The name I did not know, yet was being pinned to me as though it had always been mine. My body stiffened. None of it made sense—not the place, not the voices, not my own reaction. Everyone here treated me as if I were someone else.
Fear and instinct drove me to move. If I stayed and she entered, what then?
I opened the door with slow, trembling hands and stepped into the corridor. My eyes searched for the source of the voice…….There she stood: a small-boned woman with a wiry strength coiled beneath her skin, her face creased with anger….

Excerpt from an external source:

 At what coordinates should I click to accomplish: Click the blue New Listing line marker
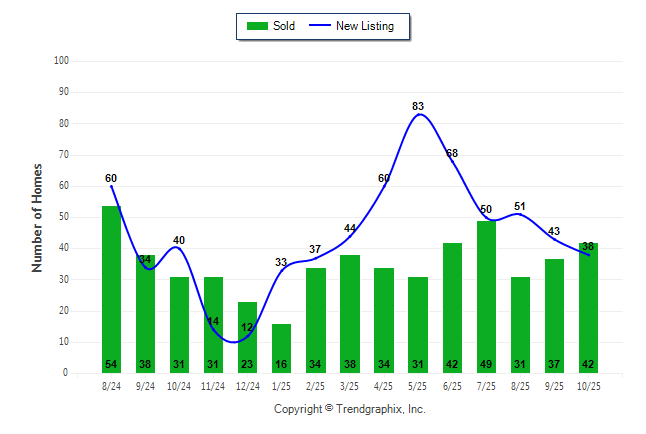pyautogui.click(x=322, y=26)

arms folded tight across her chest, a filthy rag clutched in one hand. Her gaze slid down me, from head to toe, dripping with contempt.
“At last you remember there’s work waiting!” she barked. “Do you think you’re a princess?”
The insult struck me like a slap, but I was too weak to answer.
“To the stables. Clean the floors as I told you yesterday. Not a single stain left, understood?”
The rag flew at my face.
“Go!”
I caught it in trembling fingers. It was wet, rancid; the cold seeped into my skin like poison.
Me… cleaning? I wanted to scream at her, to tell her she was wrong, but the words stuck in my throat.
I stood frozen, with no idea which way to turn. Was this the stable she spoke of? No markings, no doors, nothing familiar.
Her voice sliced the air again, louder, sharper:
“Move, Larissia!”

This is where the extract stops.